Huda mengingatkan Peraturan Pemerintah (PP) 57/2021 tentang Standar Nasional Pendidikan yang menjadi dasar hukum pembubaran BSNP masih bermasalah. Peraturan Pemerintah tersebut sempat diprotes publik karena dinilai menghilangkan mata pelajaran Pancasila dan Bahasa Indonesia.

“Saat itu Mendikbud Nadiem Makarim sempat memberikan pernyataan publik jika akan segera mendorong revisi terbatas terhadap peraturan tersebut. Namun saat ini kita belum mendengar atau melihat konten revisi tersebut, tetapi tiba-tiba digunakan sebagai dasar pembubaran BSNP,” katanya.

Selain itu, lanjut Huda eksistensi BNSP juga bagian representasi dari keterlibatan unsur masyarakat dalam mengawal kualitas penyelenggaraan Pendidikan. Jika unsur ini kemudian dihilangkan maka akan membuat rumusan kebijakan Pendidikan menjadi ruang sunyi bagi suara-suara dari para perintis dan aktivis Pendidikan.

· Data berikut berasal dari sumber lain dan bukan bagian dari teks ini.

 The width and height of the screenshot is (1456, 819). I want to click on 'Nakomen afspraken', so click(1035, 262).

“Saya sepakat dengan pandangan Prof Azmuradi Azra jika pembubaran BNSP akan kian membuat kian tersentralisasi dan birokratisasi Pendidikan nasional,” pungkasnya.

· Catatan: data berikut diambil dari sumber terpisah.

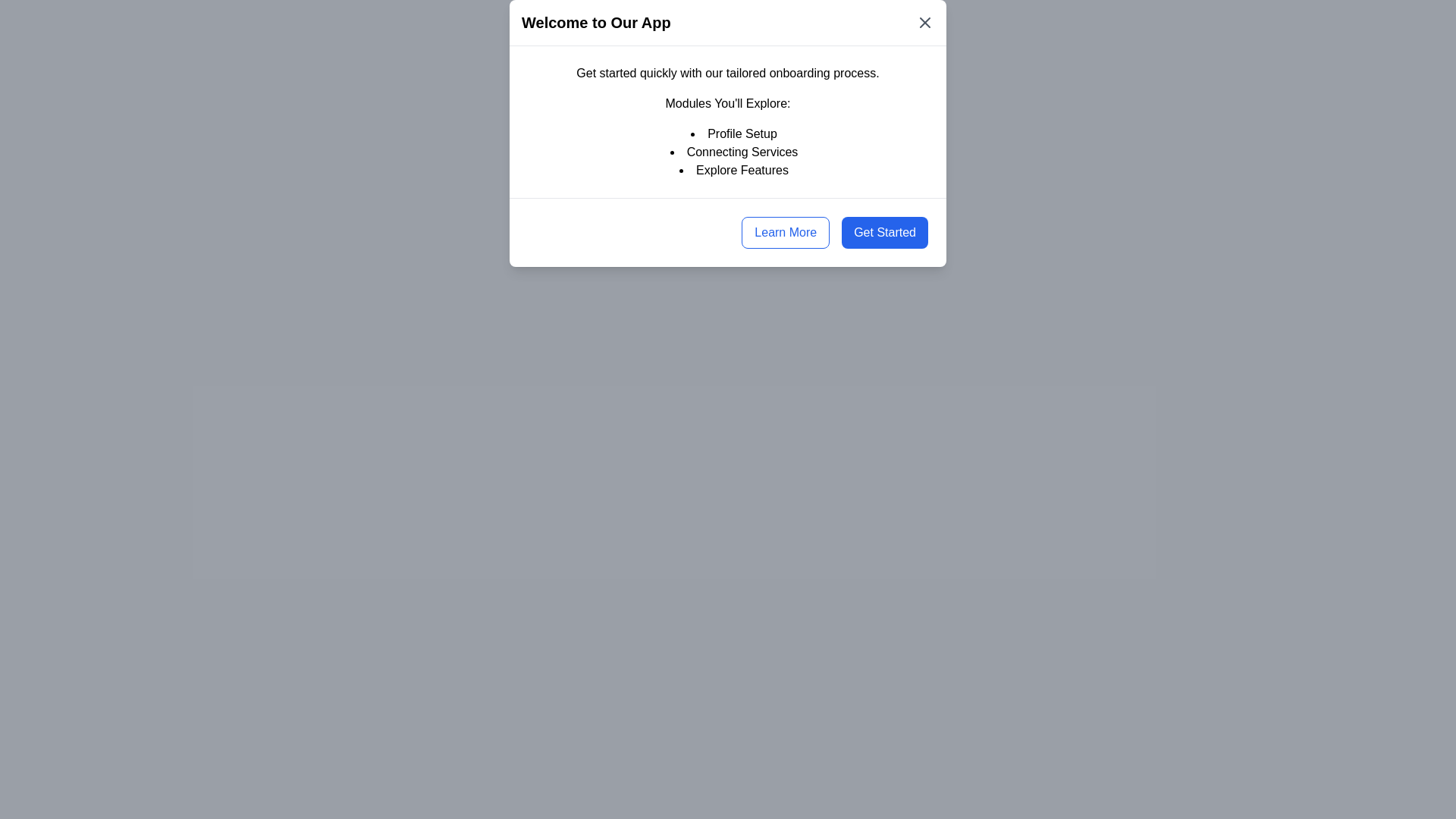 The height and width of the screenshot is (819, 1456). I want to click on the rectangular 'Learn More' button with a blue border located towards the bottom-right of the modal dialog, so click(786, 233).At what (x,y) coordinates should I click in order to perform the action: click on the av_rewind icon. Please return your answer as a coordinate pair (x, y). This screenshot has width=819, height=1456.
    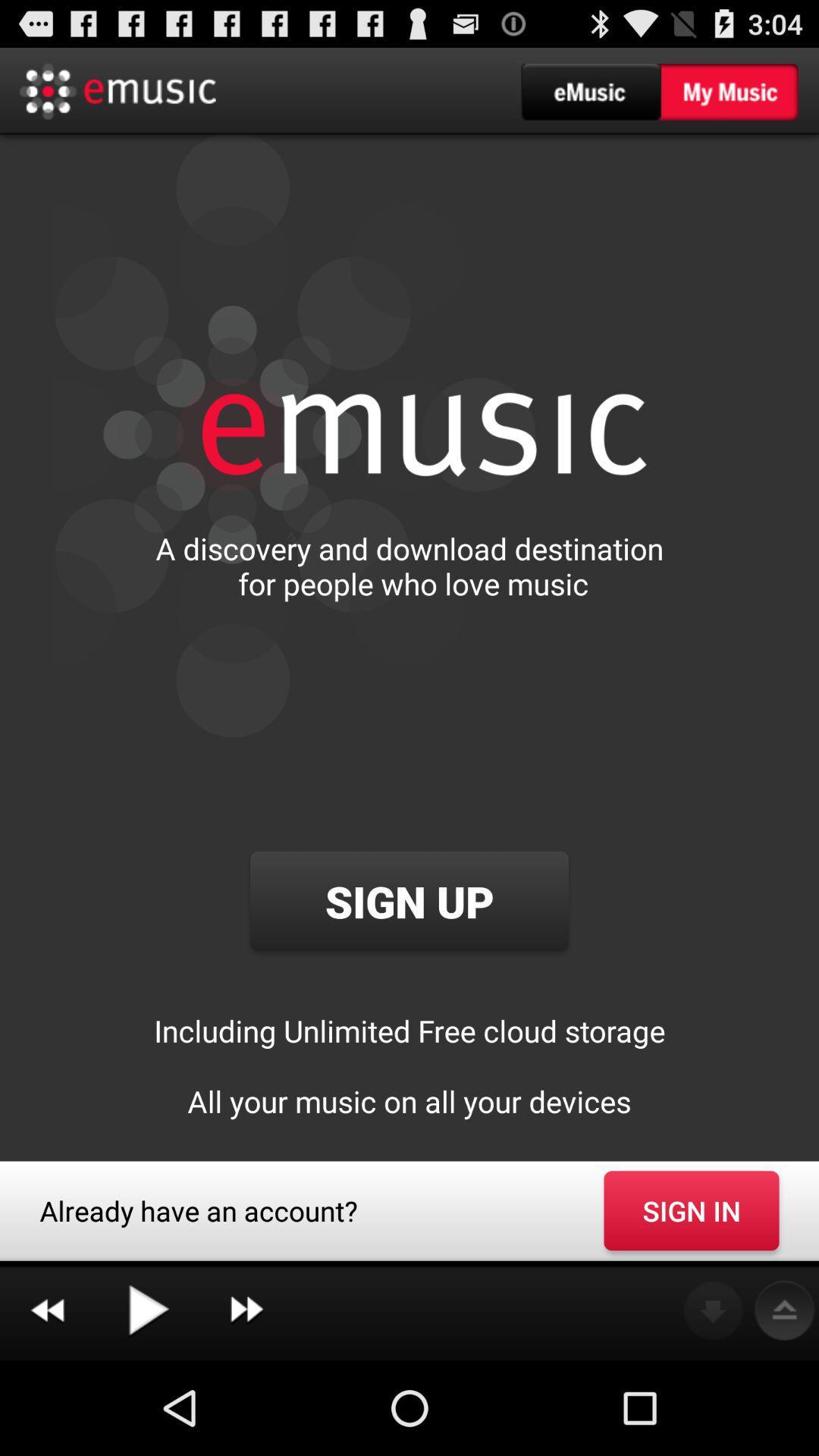
    Looking at the image, I should click on (46, 1402).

Sementara, Anggota Komisi X DPR RI, Ledia Hanifa Amaliah mengatakan, BSNP merupakan badan mandiri yang rekomendasinya bukan hanya untuk Kemendikdbudristek, melainkan juga bagi dunia pendidikan di bawah naungan Kementerian Agama (Kemenag).

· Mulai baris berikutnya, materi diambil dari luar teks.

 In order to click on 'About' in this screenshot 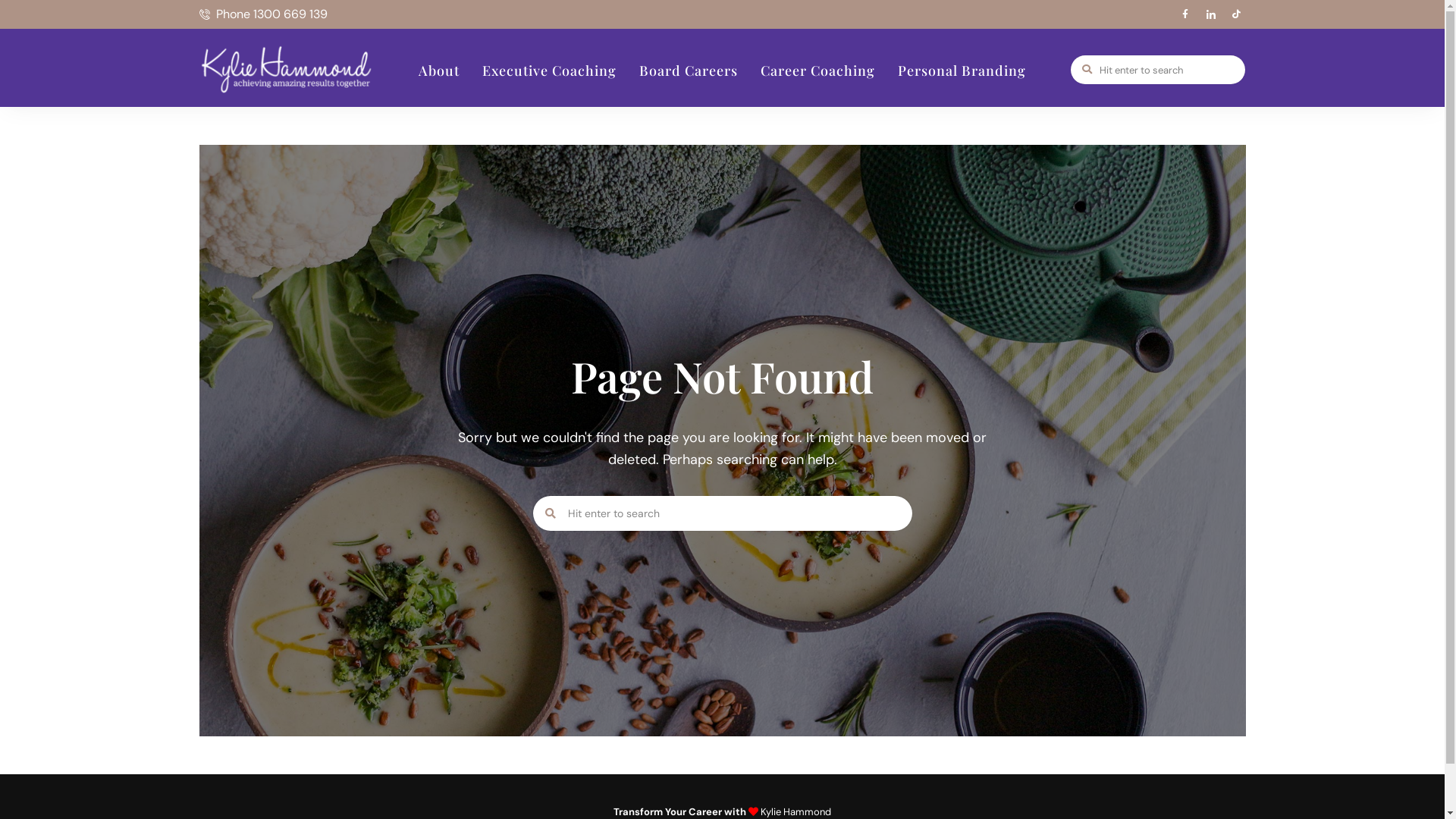, I will do `click(438, 70)`.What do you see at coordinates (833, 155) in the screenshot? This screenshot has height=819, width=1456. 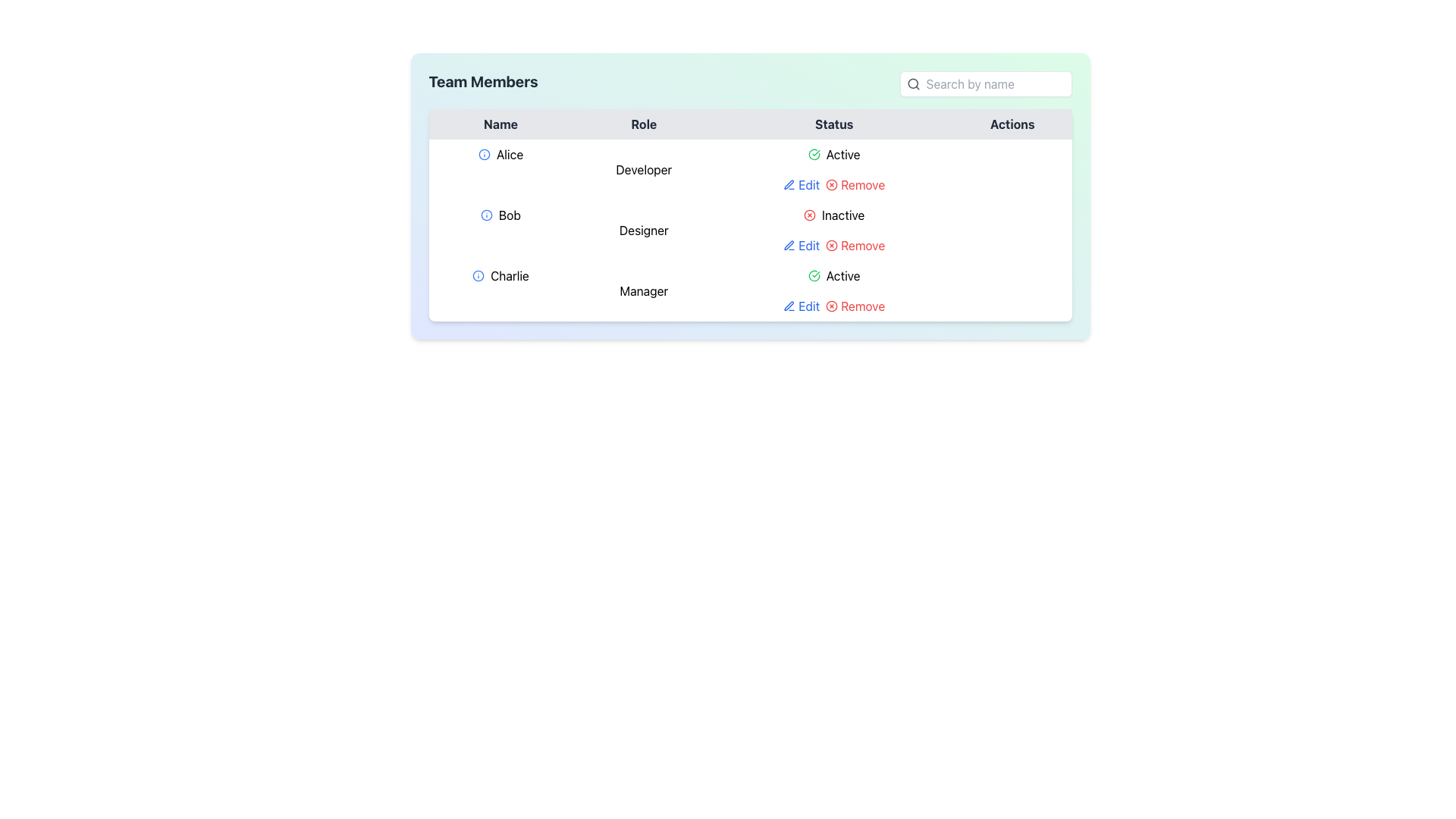 I see `the Status Indicator displaying 'Active' for Alice in the table, which includes a green check icon and the text 'Active'` at bounding box center [833, 155].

Jika badan standarisasi Kemendikbudristek pengganti BSNP dimasukan pada unit kerja kementerian tersebut, menurut legislator PKS itu wilayah kerjanya tak mencakup Kemenag.

"Penyelenggara pendidikan di negeri ini tidak hanya dinaungi oleh Kemendikbudristek. Ada sekolah dan kampus di bawah Kementerian Agama, juga ada sekolah dan kampus di bawah Kementerian dan Lembaga lain, semisal sekolah dan kampus yang berada di bawah Kementerian Kesehatan," katanya lewat keterangan tulis, Kamis (2/9/2021).

"Maka semua urusan pengembangan, pemantauan, pengendalian Standar Nasional Pendidikan menjadi amanah BSNP ini. Tidak bisa diatur oleh badan yang hanya ada di level unit kerja Kemendikbudristek," sambungnya.

Ledia menekankan bahwa pembentukan badan baru pengganti BSNP merupakan langkah yang tak berguna. Hal itu juga disebutnya sebagai tindakan yang ceroboh.

"Membubarkan BSNP lalu membentuk badan baru yang mirip tapi berbedanya justru pada persoalan asasi, seperti cakupan, kemandirian dan bahkan melabrak tata aturan perundangan apa namanya kalau bukan mubazir dan sembrono?” ucap Ledia.

Dia pun minta Nadiem banyak belajar soal aturan sebelum menerbitkan regulasi yang buntutnya justru dianggap bertentangan dengan Undang-Undang Nomor 20 Tahun 2003 tentang Sistem Pendidikan Nasional (Sisdiknas).

“Mas Menteri coba belajar dulu soal tata aturan perundangan negara, nanya deh sama staf ahlinya sebelum keluarkan regulasi. Biar nggak bikin regulasi yang sembrono, labrak tata aturan. Amanah Undang-Undang mau dimentahkan sama Permendikbudristek, gimana ceritanya,” pungkasnya.